[m-rev.] for review: fix float_to_string so that roundtripping works

Fergus Henderson fjh at cs.mu.OZ.AU
Thu Nov 21 02:26:50 AEDT 2002
Previous message: [m-rev.] for review: fix float_to_string so that roundtripping works
Next message: [m-rev.] for review: fix float_to_string so that roundtripping works
Messages sorted by: [ date ] [ thread ] [ subject ] [ author ]
On 20-Nov-2002, Peter Ross <pro at missioncriticalit.com> wrote:
> Estimated hours taken: 8
> Branches: main
> 
> Fix the I/O routines for floats so that can roundtrip.
> 
> library/string.m:
>     Ensure that string__float_to_string returns a float that is
>     round-trippable.  On the C backend we do that by starting at the min
>     precision required and increasing it until the float roundtrips.  On
>     the IL backend the R flag guarantees that a double will be
>     round-trippable, so we just use that.
>     Change string__to_float so that it uses the format string for the
>     precision float that we are using, and export this predicate for use
>     by the trace system.
>     Delete the unused string__float_to_f_string.
> 
> library/io.m:
>     Call string__float_to_string to determine the float to output so
>     that the float output is round-trippable.
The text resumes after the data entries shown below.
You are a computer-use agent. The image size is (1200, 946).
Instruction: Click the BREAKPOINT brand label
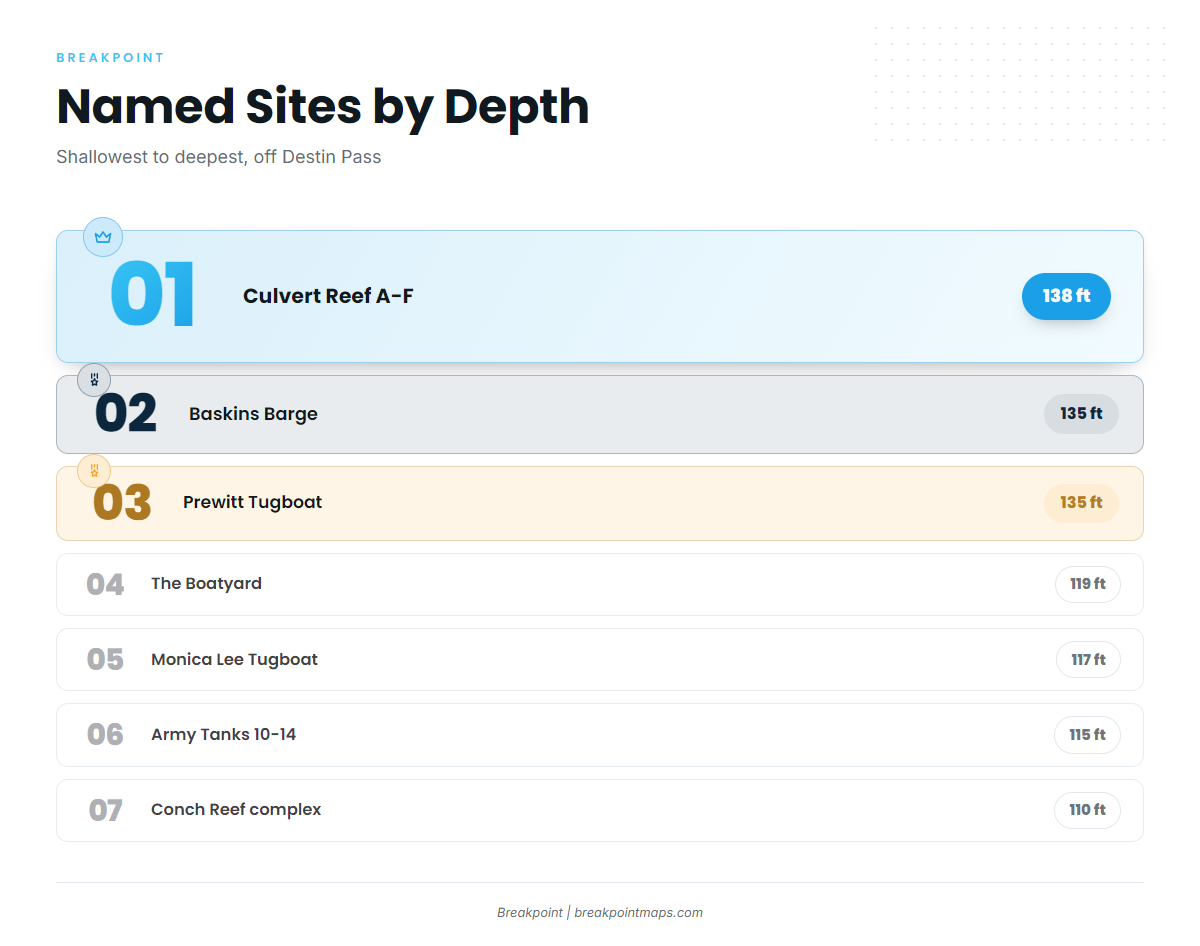click(x=110, y=58)
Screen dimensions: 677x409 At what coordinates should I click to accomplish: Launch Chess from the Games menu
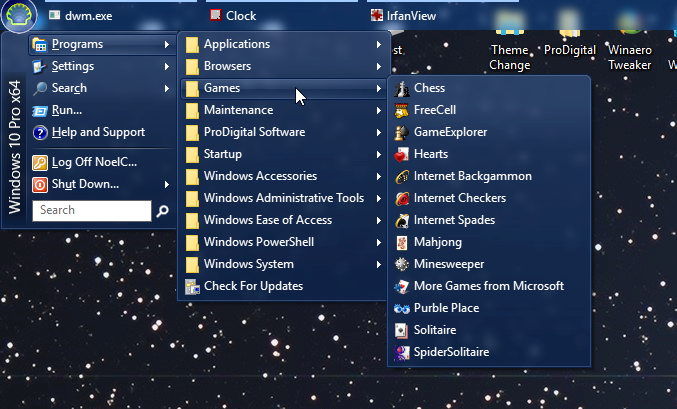click(430, 88)

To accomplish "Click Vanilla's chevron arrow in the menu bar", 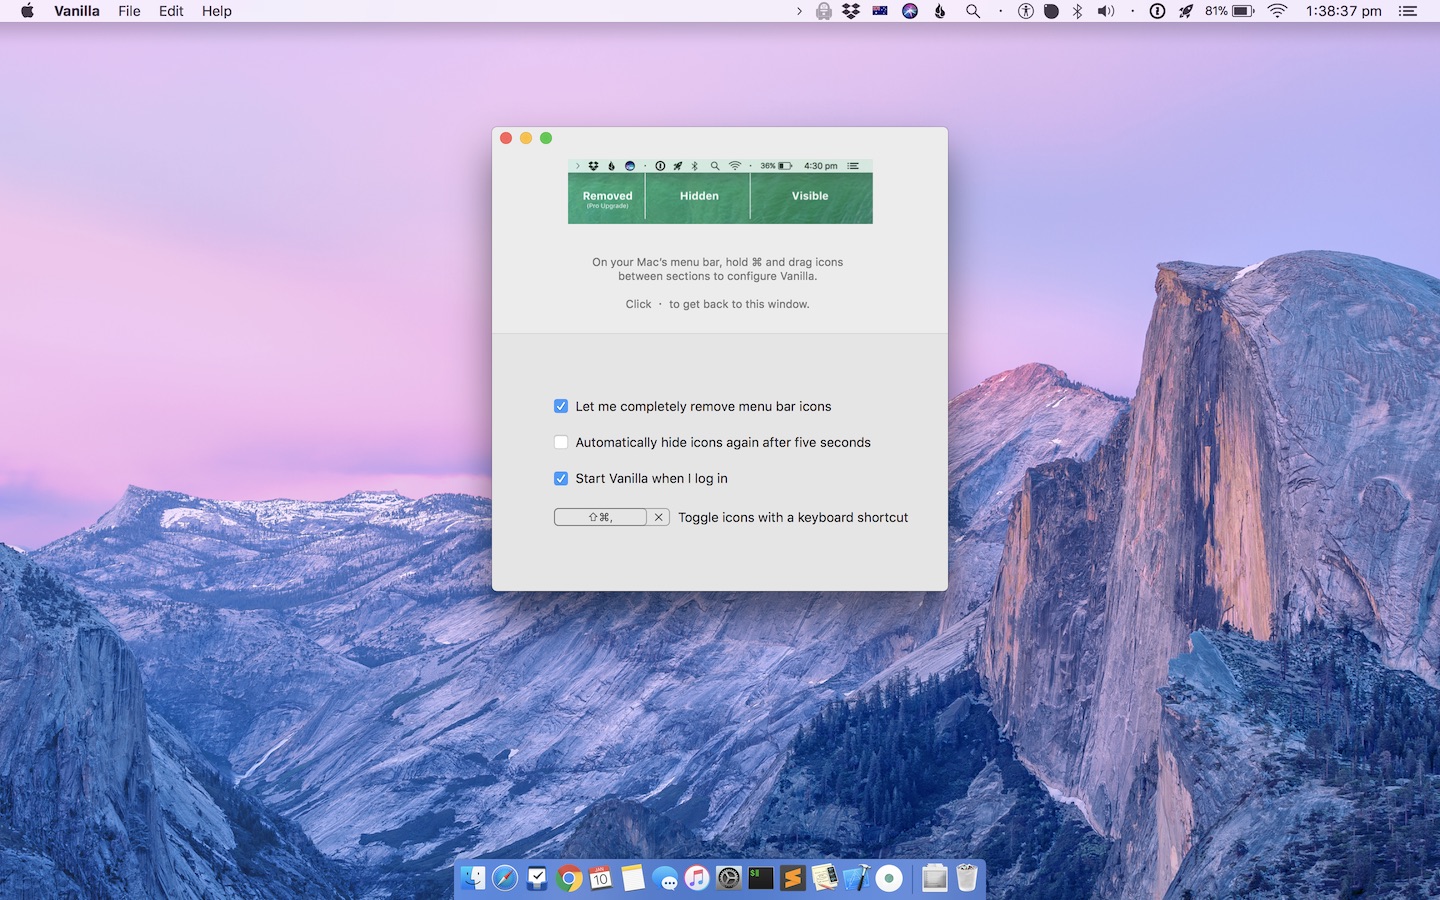I will click(x=798, y=11).
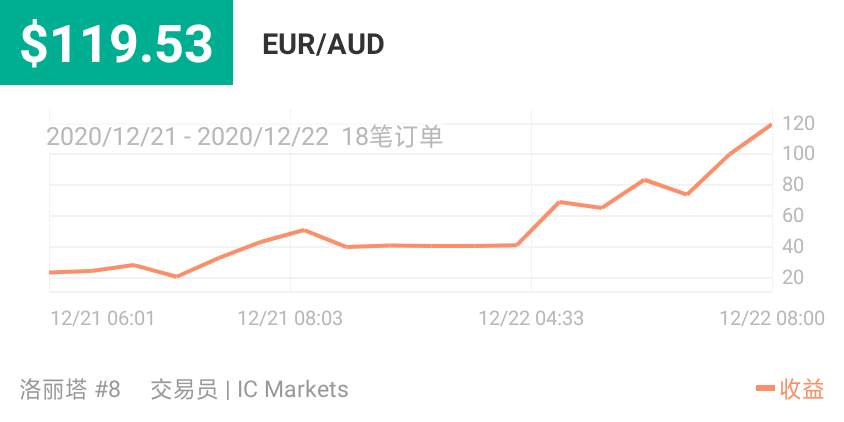This screenshot has width=844, height=422.
Task: Click the 80 value on y-axis
Action: 792,185
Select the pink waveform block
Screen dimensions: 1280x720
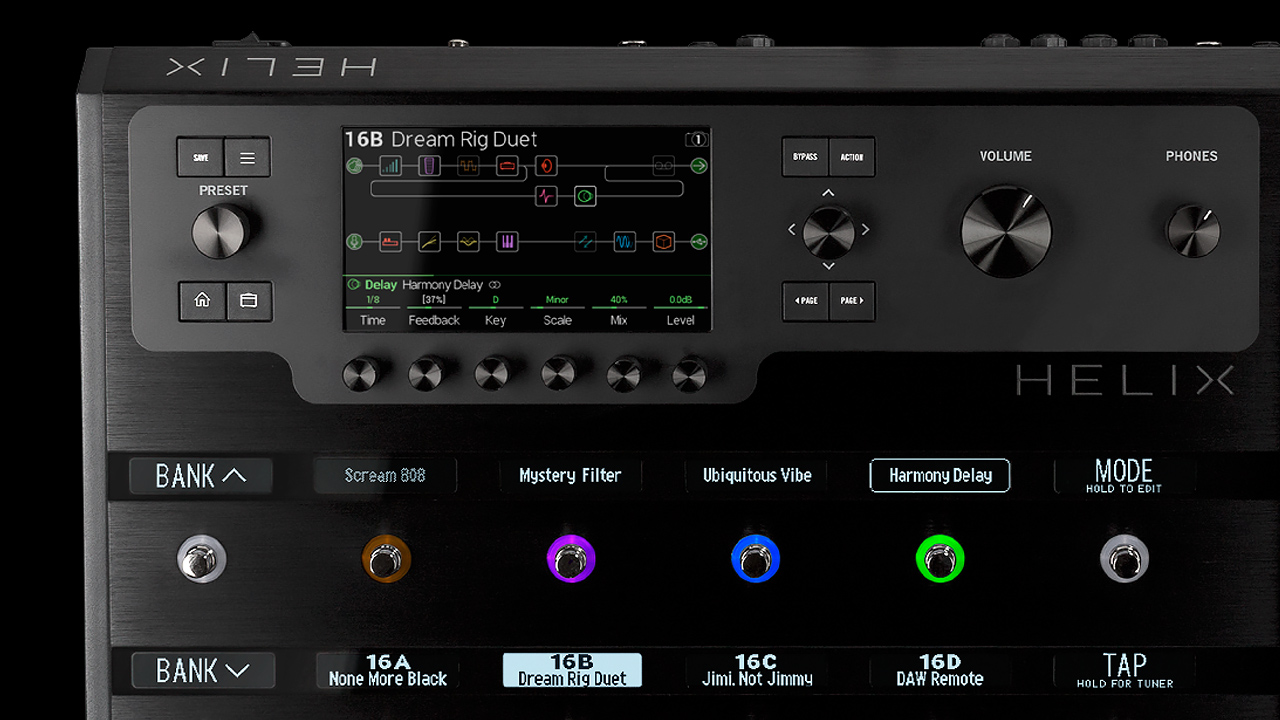pos(545,196)
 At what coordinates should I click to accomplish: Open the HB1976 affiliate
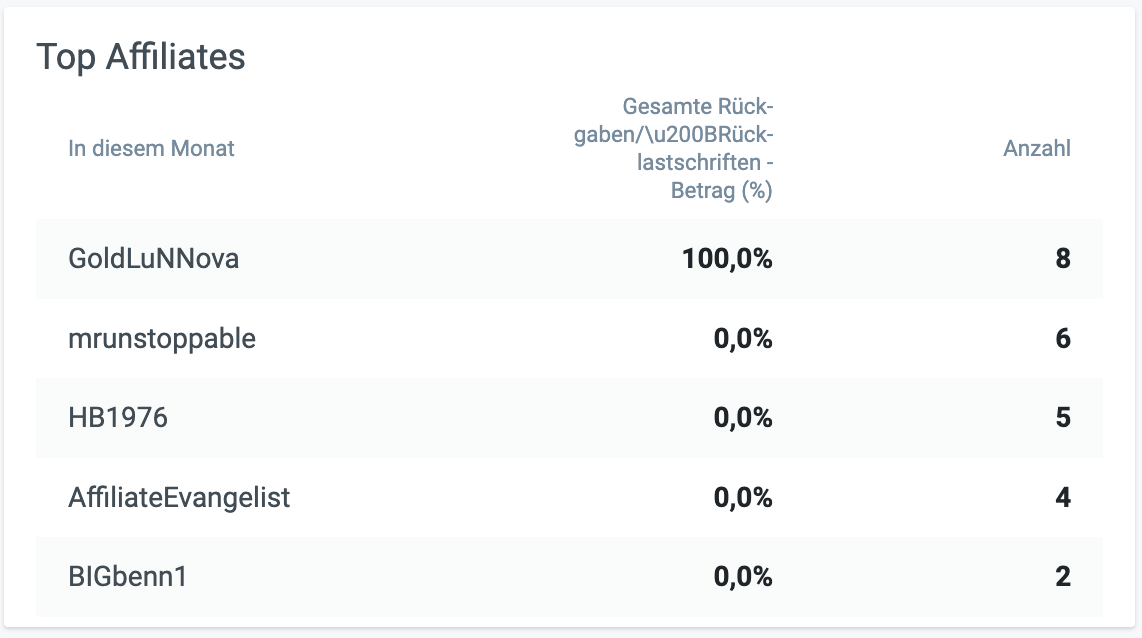click(x=118, y=418)
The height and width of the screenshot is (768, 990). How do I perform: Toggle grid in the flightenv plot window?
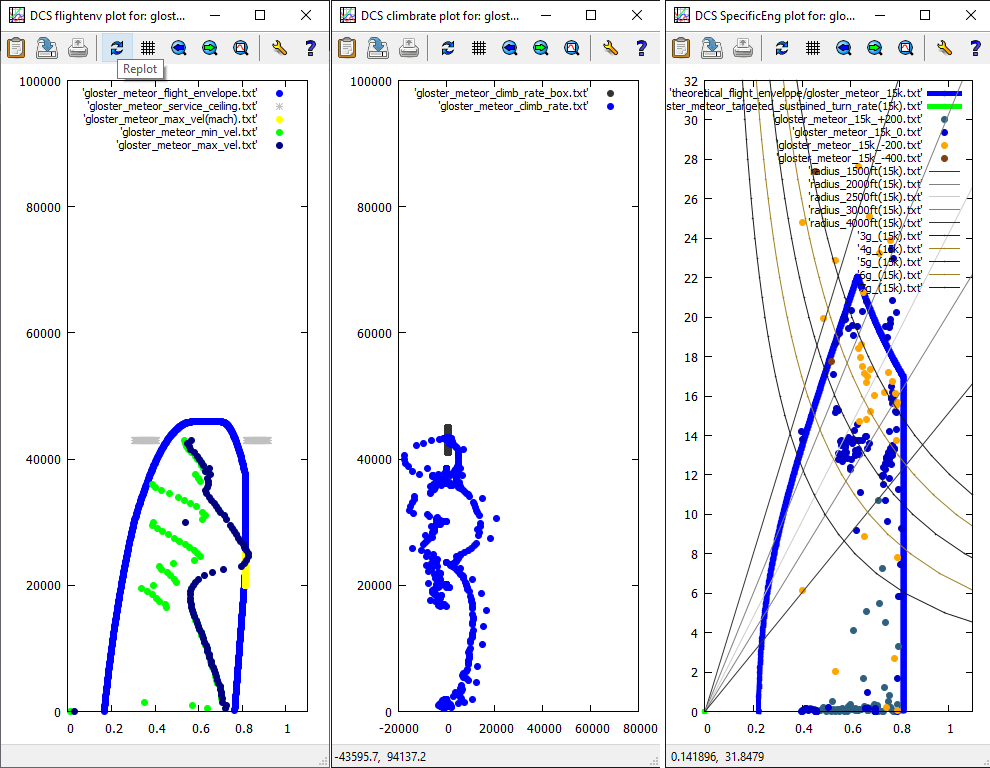pyautogui.click(x=147, y=47)
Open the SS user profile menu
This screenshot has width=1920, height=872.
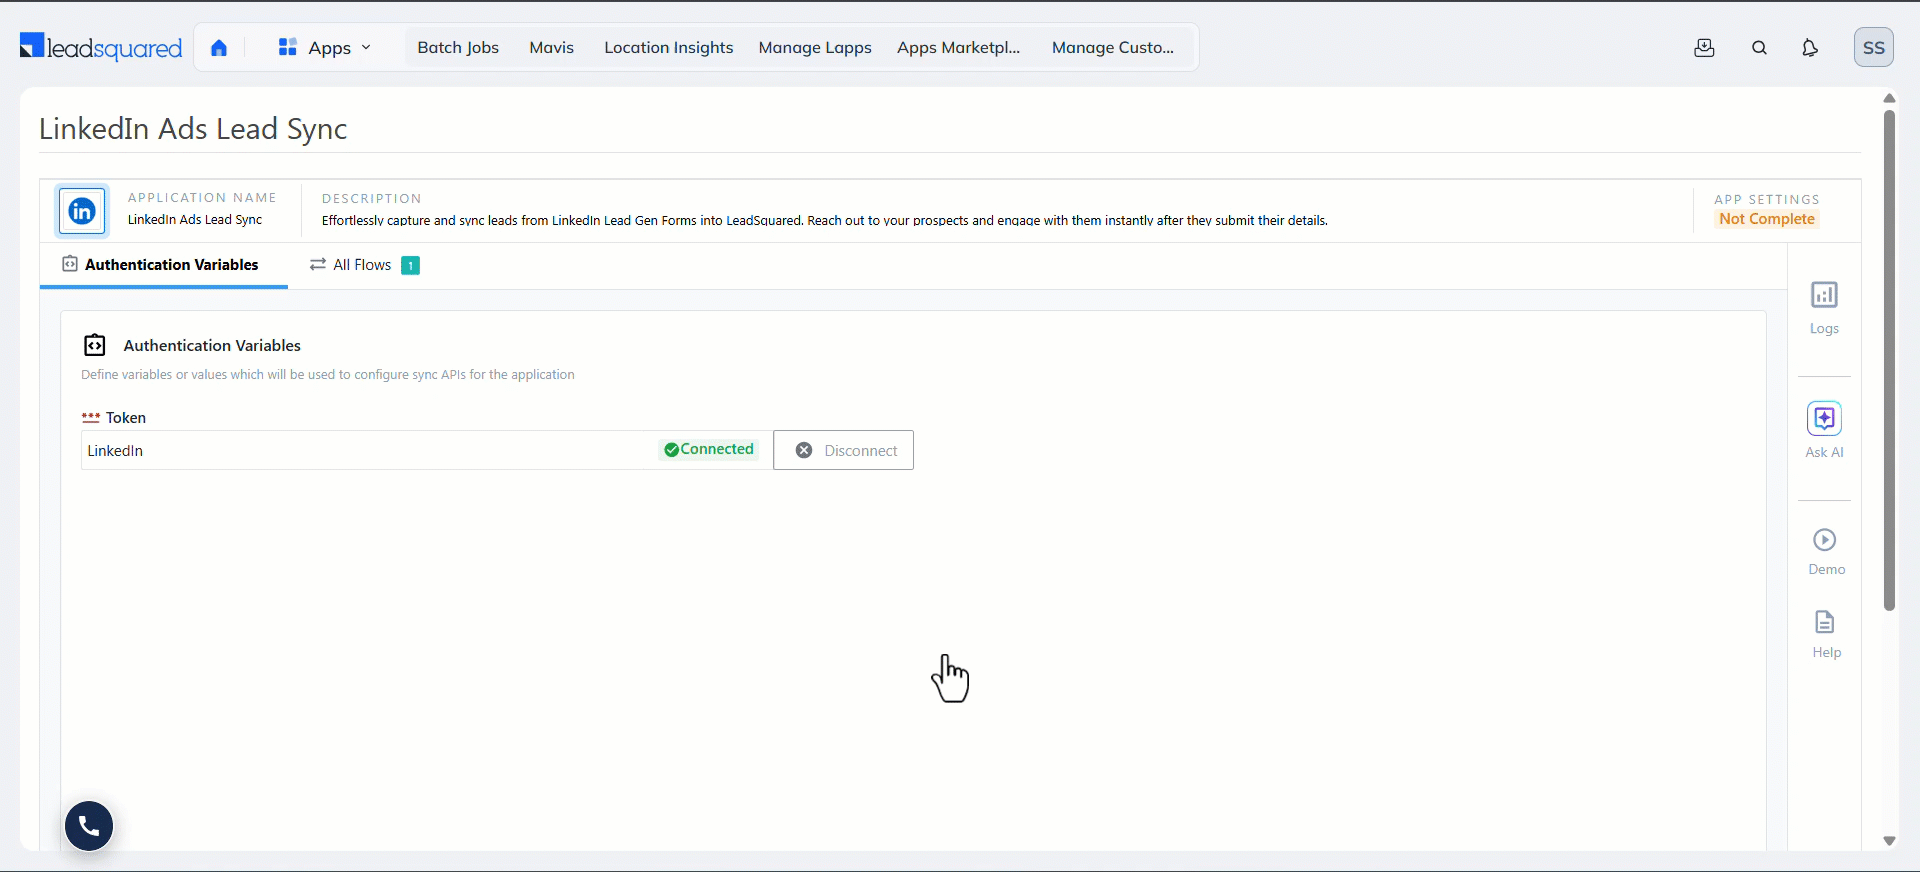tap(1874, 47)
This change will decrease efficiency of writing out floats, unfortunately,
for two reasons:

	(1) rather than just formatting the float once,
	    we format the float,
	    then scan it back in again,
	    then check if the two are equal,
	    and in some cases we may have to repeat the whole process
	    two or three times.
	    
	(2) io__write_float allocates space on the Mercury heap
	    and does not reclaim it

(1) is acceptable, since it seems to be the minimum necessary to fix the bug.
But I'd rather avoid (2).

For formatting floats with "%.*g" format, a dynamically sized
heap-allocated buffer is overkill, since the size needed is
bounded by the precision plus a small constant; a fixed-size,
stack-allocated buffer should be sufficient.

> Index: library/io.m
> ===================================================================
> RCS file: /home/staff/zs/imp/mercury/library/io.m,v
> retrieving revision 1.276
> diff -u -r1.276 io.m
> --- library/io.m	6 Nov 2002 04:30:47 -0000	1.276
> +++ library/io.m	20 Nov 2002 10:43:29 -0000
> @@ -4405,16 +4405,6 @@
>  ").
>  
>  :- pragma foreign_proc("C",
> -	io__write_float(Val::in, IO0::di, IO::uo),
> -		[may_call_mercury, promise_pure, tabled_for_io, thread_safe],
> -"
> -	if (ML_fprintf(mercury_current_text_output, ""%#.15g"", Val) < 0) {
> -		mercury_output_error(mercury_current_text_output);
> -	}
> -	MR_update_io(IO0, IO);
> -").
...
> @@ -4846,10 +4805,8 @@
...
> +io__write_float(Stream, Float) -->
> +	io__write_string(Stream, string__float_to_string(Float)).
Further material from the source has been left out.